### Problem requirements
Which of the lines in the data mention the string "Hikvision"? List them all.

### Data shown
────────

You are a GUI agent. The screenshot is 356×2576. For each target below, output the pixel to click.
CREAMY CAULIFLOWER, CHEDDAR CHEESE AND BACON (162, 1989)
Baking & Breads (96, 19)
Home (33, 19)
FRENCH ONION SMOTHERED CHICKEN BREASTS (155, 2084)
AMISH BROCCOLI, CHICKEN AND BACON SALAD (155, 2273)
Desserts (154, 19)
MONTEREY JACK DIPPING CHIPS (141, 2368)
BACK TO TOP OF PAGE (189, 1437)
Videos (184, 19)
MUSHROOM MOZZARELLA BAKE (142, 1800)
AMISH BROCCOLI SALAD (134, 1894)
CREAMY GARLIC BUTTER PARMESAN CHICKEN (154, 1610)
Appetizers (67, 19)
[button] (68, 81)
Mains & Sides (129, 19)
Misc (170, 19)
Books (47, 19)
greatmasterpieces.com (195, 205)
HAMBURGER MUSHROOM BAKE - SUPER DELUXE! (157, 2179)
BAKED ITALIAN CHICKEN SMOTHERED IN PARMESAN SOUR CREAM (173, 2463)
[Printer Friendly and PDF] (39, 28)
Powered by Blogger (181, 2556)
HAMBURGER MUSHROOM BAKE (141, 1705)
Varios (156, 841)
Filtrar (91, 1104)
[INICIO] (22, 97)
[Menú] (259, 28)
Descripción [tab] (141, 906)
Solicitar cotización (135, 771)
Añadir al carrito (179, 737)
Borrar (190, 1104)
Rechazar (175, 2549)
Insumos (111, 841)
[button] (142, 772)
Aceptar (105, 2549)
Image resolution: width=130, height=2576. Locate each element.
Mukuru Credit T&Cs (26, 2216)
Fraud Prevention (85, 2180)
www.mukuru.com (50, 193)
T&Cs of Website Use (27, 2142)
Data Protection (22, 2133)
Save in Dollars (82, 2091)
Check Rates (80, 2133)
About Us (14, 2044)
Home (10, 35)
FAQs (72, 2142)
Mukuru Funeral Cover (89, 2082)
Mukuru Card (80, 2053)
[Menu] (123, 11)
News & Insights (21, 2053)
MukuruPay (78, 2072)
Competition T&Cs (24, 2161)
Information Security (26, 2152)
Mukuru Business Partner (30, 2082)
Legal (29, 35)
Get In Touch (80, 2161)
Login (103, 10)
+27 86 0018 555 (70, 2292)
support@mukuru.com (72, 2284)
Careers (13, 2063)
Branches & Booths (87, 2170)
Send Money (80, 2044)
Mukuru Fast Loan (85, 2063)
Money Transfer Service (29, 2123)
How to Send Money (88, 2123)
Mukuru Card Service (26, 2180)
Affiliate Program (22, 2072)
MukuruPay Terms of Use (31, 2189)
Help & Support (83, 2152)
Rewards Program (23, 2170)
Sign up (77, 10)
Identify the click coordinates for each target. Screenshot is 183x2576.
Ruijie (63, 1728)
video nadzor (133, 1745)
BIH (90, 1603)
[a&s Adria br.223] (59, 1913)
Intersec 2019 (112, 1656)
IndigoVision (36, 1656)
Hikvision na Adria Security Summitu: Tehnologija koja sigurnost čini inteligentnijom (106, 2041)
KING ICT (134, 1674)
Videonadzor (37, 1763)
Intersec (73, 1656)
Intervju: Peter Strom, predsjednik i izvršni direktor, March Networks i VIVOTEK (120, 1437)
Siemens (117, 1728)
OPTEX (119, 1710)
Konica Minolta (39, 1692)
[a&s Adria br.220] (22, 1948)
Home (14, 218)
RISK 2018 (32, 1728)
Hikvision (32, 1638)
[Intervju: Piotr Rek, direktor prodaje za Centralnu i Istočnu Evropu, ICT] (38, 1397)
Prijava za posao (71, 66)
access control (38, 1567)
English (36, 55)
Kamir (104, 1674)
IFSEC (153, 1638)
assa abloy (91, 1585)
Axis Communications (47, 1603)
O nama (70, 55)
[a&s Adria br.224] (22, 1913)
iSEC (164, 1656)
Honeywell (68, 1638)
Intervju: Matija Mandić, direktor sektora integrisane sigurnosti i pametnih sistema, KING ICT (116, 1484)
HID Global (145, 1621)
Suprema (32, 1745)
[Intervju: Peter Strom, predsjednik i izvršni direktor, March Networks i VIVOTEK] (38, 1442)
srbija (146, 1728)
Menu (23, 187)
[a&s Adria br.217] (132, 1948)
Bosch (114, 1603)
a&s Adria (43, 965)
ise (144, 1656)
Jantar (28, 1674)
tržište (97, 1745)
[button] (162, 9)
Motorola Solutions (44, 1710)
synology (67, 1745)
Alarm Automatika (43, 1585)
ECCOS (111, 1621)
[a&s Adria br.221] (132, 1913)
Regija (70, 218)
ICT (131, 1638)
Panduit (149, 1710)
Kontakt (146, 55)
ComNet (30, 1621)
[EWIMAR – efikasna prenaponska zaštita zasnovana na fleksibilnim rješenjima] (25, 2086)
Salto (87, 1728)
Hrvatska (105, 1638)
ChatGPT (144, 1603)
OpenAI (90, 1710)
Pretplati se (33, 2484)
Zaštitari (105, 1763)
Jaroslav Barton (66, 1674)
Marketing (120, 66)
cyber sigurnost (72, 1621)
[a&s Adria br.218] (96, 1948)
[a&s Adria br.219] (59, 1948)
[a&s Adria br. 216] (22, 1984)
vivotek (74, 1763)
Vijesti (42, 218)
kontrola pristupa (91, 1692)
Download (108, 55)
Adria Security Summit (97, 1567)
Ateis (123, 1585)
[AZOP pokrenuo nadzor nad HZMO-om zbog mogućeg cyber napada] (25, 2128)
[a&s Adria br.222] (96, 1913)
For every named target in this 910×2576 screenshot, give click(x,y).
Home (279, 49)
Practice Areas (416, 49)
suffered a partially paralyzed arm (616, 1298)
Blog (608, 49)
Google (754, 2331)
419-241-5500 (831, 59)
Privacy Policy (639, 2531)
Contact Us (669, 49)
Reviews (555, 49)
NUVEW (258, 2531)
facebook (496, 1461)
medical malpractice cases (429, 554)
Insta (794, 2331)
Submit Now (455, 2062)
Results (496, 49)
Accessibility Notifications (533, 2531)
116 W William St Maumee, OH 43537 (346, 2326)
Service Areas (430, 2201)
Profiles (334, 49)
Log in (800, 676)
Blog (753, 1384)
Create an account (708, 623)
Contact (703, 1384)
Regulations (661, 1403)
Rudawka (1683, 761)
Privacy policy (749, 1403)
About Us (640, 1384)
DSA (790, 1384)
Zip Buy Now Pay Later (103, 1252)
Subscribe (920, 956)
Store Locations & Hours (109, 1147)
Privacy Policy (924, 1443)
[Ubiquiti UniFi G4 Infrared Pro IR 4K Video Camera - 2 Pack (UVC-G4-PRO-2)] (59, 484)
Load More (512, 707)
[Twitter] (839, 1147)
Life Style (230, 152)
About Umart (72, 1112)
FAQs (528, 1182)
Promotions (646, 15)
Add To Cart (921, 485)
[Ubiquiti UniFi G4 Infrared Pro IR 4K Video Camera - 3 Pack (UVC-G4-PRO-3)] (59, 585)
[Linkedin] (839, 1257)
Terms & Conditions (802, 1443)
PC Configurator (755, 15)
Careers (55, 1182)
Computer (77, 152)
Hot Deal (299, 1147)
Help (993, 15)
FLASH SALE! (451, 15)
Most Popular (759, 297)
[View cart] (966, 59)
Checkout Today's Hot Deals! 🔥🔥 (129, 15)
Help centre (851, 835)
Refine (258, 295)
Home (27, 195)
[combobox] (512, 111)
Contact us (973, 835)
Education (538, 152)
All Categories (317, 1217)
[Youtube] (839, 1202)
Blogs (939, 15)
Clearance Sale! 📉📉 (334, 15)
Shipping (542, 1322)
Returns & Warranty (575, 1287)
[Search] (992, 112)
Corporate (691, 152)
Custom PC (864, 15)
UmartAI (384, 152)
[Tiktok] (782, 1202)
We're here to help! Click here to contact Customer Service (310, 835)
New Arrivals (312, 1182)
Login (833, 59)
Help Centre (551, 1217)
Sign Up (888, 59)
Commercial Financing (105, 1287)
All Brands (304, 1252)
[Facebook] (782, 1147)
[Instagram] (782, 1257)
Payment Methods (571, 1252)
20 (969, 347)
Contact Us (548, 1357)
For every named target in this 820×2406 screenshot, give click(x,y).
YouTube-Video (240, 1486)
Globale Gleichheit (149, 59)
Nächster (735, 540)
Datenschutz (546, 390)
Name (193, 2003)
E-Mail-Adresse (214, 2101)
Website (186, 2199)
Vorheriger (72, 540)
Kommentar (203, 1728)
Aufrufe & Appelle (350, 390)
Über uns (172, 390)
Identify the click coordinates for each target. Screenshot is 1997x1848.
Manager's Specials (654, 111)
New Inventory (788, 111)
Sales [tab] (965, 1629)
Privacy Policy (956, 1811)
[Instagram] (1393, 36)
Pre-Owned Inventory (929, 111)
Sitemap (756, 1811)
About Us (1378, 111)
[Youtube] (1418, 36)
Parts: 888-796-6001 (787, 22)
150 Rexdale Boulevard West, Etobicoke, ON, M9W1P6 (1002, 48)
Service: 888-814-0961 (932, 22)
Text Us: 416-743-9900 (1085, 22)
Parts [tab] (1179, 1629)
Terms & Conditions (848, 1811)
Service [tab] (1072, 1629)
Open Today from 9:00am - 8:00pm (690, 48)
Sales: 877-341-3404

────────

### Solution to the exercise
Hikvision na Adria Security Summitu: Tehnologija koja sigurnost čini inteligentnijom (106, 2041)
Hikvision (32, 1638)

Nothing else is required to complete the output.